Minnesota has the eighth-best access to care. Its uninsured rate, a measure that was given full weight in rankings, is 4.9%. Only Massachusetts, Rhode Island, Hawaii and Vermont have lower uninsured population rates. Number of hospital beds per capita was another key factor in rankings according to access to care.

The North Star State’s outcomes are the 10th best in the country. Outcome factors included infant mortality rate, preventable death rate, diabetes mortality rate, obesity, smoking rate, life expectancy, suicide over age 12 rates, new HIV cases over age 13, and opioid-related hospital stay rate.

Preventable death rate and infant mortality rate were given full weight while life expectancy, diabetes mortality and obesity were given half weight.

Researchers analyzed how expensive health care is in Minnesota by examining how much the state spends on health care, the average costs of private health insurance and health care spending both as a percentage of state GDP and as share of GDP per resident.

They found Minnesota’s costs are only the 23rd best in the nation, even though it has the third-lowest average cost of private health insurance ($4,109).

Deloitte Center for Health Solutions Executive Director Jay Bhatt said in the report that states that want to optimize health spending for best outcomes have many strategic options.
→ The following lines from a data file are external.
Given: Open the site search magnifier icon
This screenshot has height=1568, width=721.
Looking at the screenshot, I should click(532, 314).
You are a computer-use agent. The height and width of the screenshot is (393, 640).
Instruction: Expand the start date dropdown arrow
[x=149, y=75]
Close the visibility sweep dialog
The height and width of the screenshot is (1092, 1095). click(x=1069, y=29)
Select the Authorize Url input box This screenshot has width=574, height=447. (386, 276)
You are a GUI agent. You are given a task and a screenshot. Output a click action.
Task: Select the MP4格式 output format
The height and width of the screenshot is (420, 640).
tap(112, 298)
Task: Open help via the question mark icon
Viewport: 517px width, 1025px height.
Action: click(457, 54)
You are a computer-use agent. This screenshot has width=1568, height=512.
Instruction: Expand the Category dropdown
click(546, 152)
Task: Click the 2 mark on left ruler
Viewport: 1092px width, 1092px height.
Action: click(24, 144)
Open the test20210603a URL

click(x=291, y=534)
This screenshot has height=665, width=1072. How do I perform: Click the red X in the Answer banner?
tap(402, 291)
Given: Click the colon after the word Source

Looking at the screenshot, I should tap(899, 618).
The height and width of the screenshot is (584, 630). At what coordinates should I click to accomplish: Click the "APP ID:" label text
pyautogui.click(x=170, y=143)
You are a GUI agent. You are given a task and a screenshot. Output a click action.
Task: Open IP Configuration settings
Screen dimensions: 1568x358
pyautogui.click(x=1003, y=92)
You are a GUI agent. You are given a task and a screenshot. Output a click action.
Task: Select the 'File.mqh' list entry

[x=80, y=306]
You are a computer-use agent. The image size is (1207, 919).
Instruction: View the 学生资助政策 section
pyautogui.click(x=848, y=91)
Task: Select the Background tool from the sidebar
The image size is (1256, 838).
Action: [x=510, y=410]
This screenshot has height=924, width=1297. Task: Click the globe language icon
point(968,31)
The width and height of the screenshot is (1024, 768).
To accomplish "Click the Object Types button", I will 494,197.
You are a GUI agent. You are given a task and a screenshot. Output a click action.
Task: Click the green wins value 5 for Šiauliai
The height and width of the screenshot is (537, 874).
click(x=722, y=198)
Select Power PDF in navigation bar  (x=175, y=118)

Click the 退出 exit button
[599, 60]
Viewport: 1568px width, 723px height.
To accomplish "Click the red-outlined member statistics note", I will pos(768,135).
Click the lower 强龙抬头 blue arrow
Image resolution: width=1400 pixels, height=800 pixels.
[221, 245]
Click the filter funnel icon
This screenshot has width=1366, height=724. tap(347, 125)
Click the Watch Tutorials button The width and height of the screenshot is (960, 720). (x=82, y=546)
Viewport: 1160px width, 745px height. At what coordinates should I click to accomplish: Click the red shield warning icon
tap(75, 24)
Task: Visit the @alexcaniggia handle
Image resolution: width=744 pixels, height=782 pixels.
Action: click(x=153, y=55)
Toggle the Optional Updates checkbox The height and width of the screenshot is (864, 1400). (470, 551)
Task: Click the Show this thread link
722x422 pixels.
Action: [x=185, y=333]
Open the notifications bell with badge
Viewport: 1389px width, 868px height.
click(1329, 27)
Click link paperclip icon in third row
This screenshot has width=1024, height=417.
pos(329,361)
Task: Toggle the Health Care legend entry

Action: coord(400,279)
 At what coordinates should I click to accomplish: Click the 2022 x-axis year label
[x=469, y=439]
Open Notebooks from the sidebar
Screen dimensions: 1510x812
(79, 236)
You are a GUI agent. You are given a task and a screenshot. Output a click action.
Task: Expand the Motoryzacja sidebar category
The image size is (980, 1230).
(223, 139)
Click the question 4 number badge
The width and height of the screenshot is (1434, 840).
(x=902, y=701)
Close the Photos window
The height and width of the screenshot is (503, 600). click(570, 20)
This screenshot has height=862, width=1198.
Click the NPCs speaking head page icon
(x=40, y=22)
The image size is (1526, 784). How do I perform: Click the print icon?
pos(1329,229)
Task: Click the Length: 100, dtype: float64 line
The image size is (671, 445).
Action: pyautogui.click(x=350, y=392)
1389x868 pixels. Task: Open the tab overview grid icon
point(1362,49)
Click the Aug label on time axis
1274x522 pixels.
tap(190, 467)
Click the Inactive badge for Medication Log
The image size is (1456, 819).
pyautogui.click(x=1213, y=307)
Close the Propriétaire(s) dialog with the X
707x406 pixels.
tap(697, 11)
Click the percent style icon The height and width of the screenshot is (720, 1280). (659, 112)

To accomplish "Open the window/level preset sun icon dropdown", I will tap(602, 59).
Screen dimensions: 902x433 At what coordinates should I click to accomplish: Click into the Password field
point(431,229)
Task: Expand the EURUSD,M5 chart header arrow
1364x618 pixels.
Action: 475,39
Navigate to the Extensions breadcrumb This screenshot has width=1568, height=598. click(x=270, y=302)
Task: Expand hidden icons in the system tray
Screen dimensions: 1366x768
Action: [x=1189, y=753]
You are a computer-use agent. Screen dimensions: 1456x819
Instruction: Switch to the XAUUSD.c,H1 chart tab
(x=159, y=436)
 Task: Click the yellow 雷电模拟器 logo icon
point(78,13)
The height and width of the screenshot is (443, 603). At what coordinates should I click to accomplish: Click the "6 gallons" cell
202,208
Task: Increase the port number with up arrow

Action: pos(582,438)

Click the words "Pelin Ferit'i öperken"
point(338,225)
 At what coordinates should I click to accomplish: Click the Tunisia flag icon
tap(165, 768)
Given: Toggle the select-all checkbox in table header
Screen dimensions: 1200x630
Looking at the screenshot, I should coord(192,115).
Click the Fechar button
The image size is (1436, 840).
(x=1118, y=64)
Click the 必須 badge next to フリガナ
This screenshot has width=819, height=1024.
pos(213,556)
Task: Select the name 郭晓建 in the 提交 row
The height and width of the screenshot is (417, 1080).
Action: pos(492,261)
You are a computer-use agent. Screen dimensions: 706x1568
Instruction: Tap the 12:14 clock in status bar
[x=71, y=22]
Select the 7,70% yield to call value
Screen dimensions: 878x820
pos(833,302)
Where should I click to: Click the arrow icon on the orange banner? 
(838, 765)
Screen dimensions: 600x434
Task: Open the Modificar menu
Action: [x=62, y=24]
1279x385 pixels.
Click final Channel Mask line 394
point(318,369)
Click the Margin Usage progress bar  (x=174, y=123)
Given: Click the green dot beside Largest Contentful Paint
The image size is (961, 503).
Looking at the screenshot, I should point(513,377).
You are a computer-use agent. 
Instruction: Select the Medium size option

Those include promoting competition, reducing prices through regulation and designing incentives to reduce the utilization of low-value care. They can impose spending targets and promote payment reform. Or, they can design effective care models and align spending to support them. He encouraged states to reduce the burden on clinicians and enhance support for interdisciplinary teams.

“Value-based care allows clinicians to care for patients at the top of their license with supports to manage wrap-around and drivers of health,” he said.

Centers for Medicare & Medicaid Services Special Advisor Rima Cohen said states can improve their residents’ health and close income- and race-related disparities in health in various ways, including investing in access to healthy food, affordable housing, reliable public transit, parks and other green spaces and high-quality schools.

Social and economic factors influence residents’ health just as much as access to high-quality, affordable health care does, she said. She said that as a general matter, health care and social investments should be targeted at low-income communities, which have poor health outcomes.

Eight of the 10 worst states for health care are in the South and Southeast: West Virginia, Mississippi, Tennessee, Louisiana, Oklahoma, New Mexico, Kentucky and Missouri. Alaska ranks third, and New Mexico is seventh. Arizona and Maine tied for 10th worst.